## ASSIGNED TASK
Find the string "computer" in the material. Copy every line that has it.

## DATA FOR THIS TASK
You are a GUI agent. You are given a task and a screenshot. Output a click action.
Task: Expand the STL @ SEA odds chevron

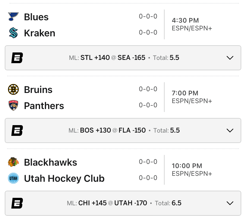[230, 58]
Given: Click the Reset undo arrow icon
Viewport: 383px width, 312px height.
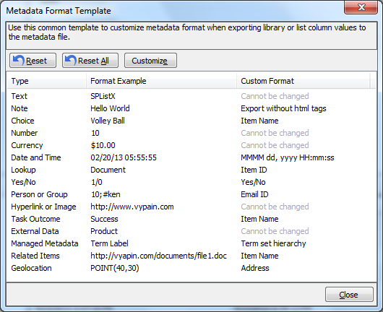Looking at the screenshot, I should [x=18, y=60].
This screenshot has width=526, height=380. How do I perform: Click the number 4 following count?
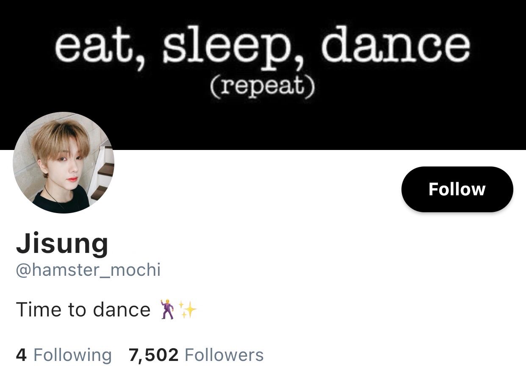click(21, 355)
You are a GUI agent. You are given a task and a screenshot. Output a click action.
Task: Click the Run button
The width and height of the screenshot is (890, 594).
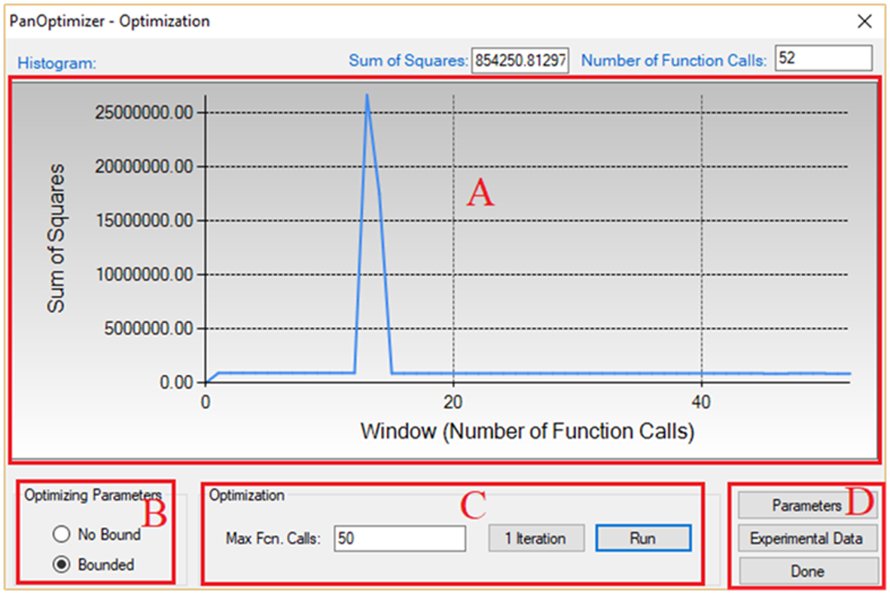tap(642, 538)
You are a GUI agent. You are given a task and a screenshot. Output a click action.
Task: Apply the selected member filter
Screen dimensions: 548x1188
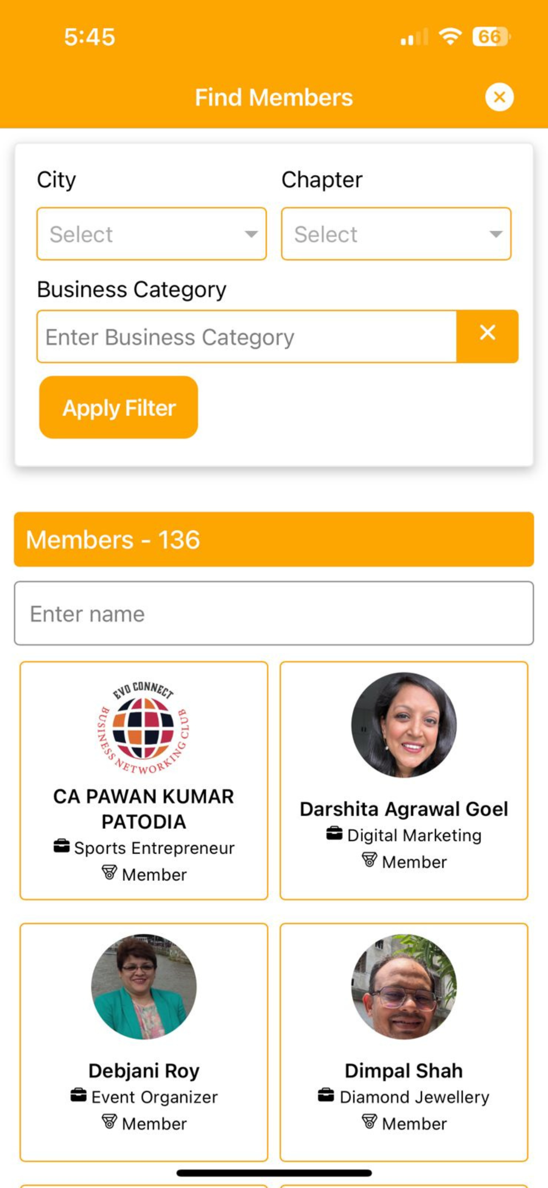pyautogui.click(x=119, y=407)
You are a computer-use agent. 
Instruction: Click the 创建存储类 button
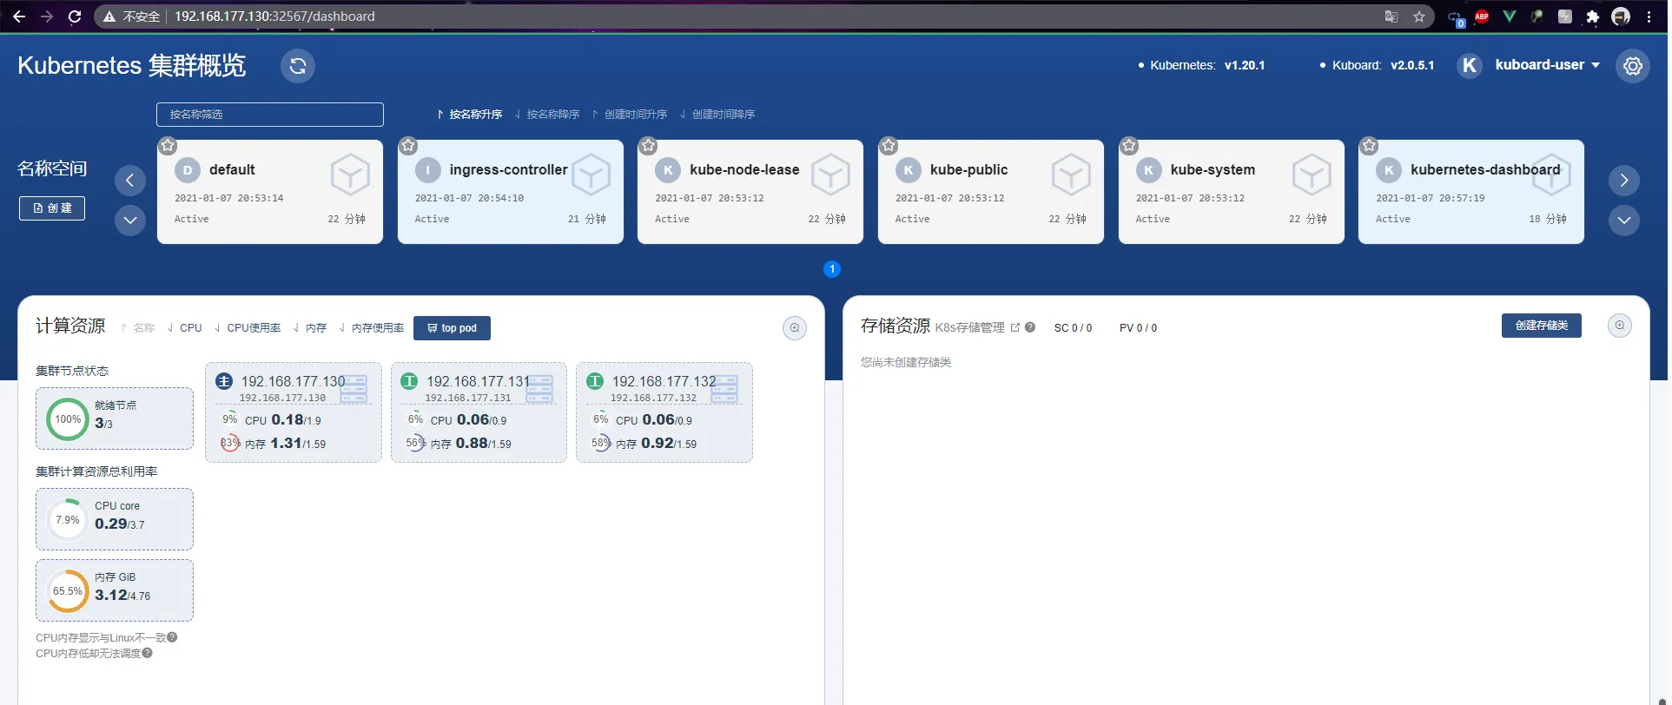click(x=1541, y=326)
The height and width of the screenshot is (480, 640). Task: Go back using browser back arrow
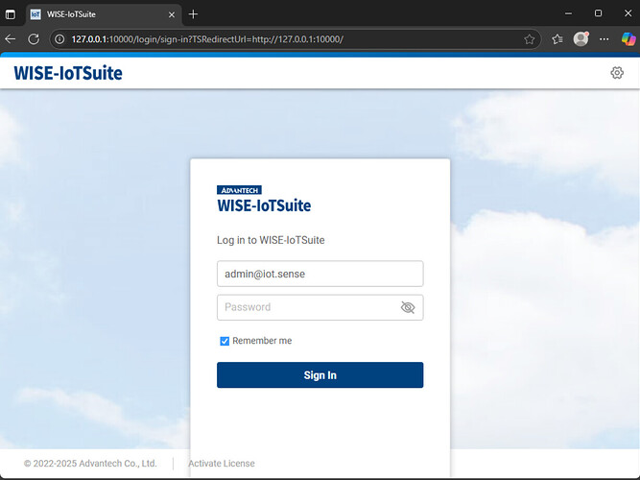11,39
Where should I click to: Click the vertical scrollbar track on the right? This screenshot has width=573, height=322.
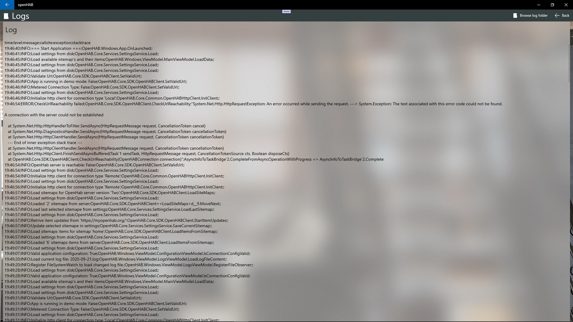570,164
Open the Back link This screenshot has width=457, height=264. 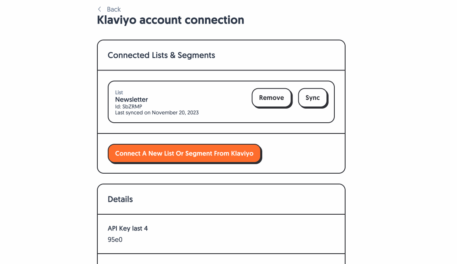point(114,9)
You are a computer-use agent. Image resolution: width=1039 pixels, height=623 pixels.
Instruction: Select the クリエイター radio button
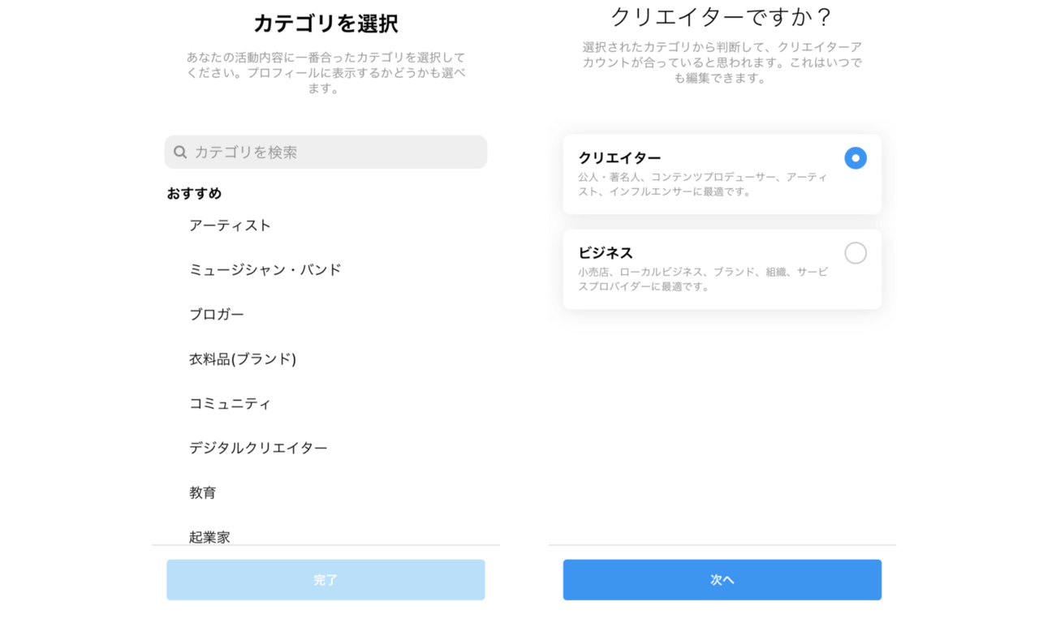[x=855, y=158]
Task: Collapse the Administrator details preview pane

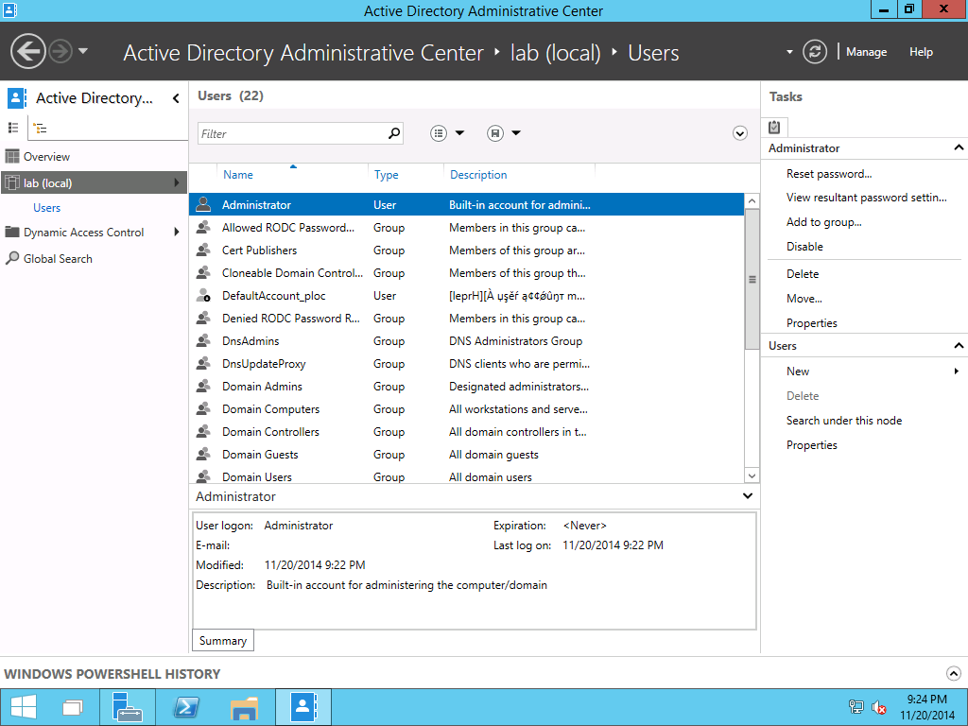Action: pos(748,496)
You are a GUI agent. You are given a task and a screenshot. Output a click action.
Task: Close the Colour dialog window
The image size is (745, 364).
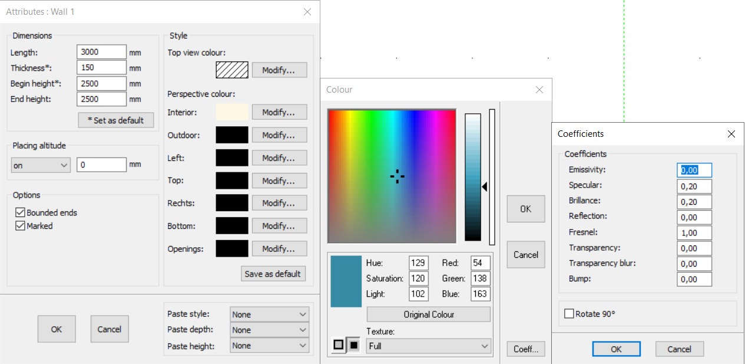(539, 90)
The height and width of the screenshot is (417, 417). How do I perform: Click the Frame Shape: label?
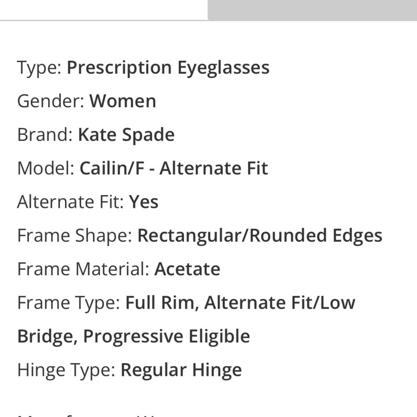75,236
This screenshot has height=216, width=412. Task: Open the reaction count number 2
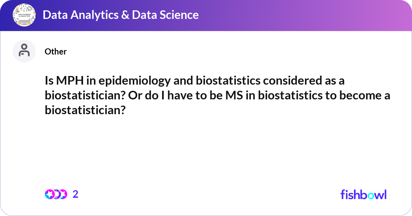pos(76,194)
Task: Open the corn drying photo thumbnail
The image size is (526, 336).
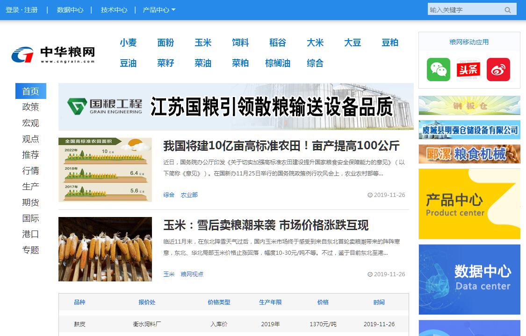Action: [105, 249]
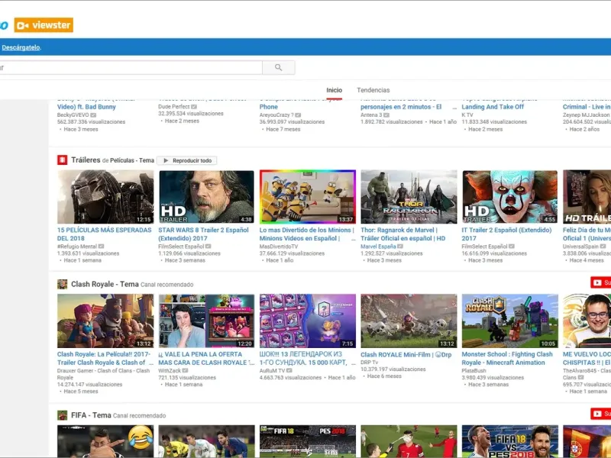Open the Minions rainbow-bordered video thumbnail
This screenshot has width=611, height=458.
point(307,196)
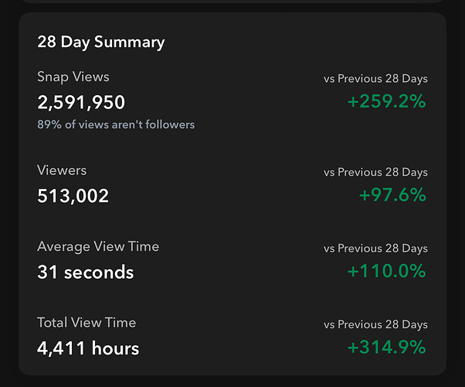Click the 31 seconds value

[x=86, y=272]
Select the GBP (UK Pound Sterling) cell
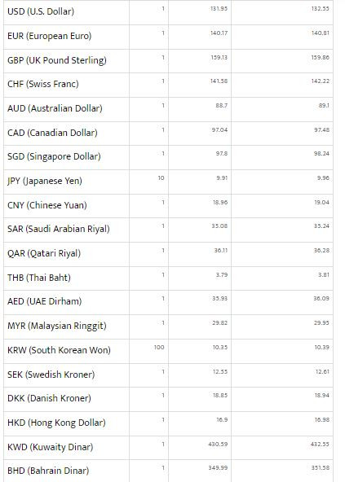This screenshot has width=345, height=482. (x=57, y=60)
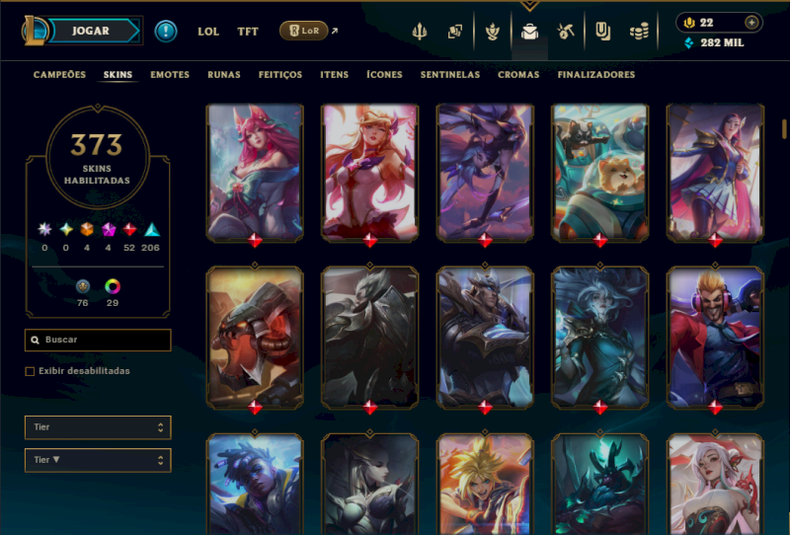
Task: Enable the Exibir desabilitadas checkbox
Action: [x=30, y=371]
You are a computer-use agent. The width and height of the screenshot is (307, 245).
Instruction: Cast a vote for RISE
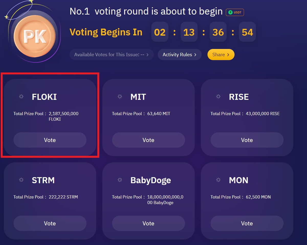[247, 140]
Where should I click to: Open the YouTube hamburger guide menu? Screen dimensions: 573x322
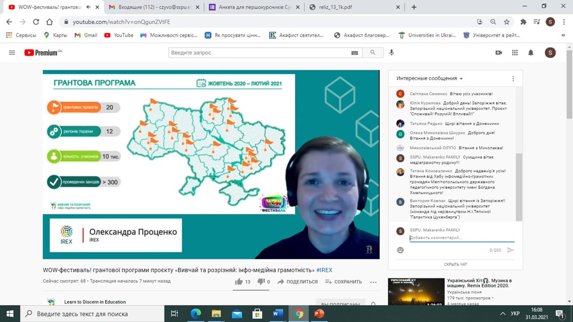pyautogui.click(x=12, y=53)
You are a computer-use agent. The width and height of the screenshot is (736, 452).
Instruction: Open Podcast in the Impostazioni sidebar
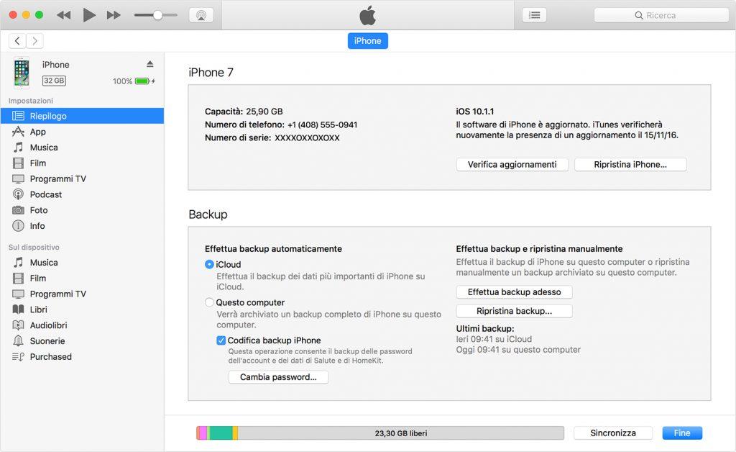click(x=46, y=194)
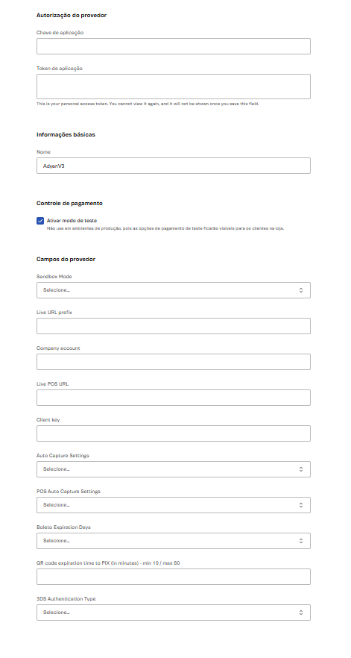Click the Token de aplicação text area

(x=173, y=87)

## THE COMPLETED TASK
You are a computer-use agent. 
You are a computer-use agent. Image resolution: width=1039 pixels, height=623 pixels.
You are a computer-use agent. The width and height of the screenshot is (307, 245).
You are a computer-use agent. The width and height of the screenshot is (736, 452).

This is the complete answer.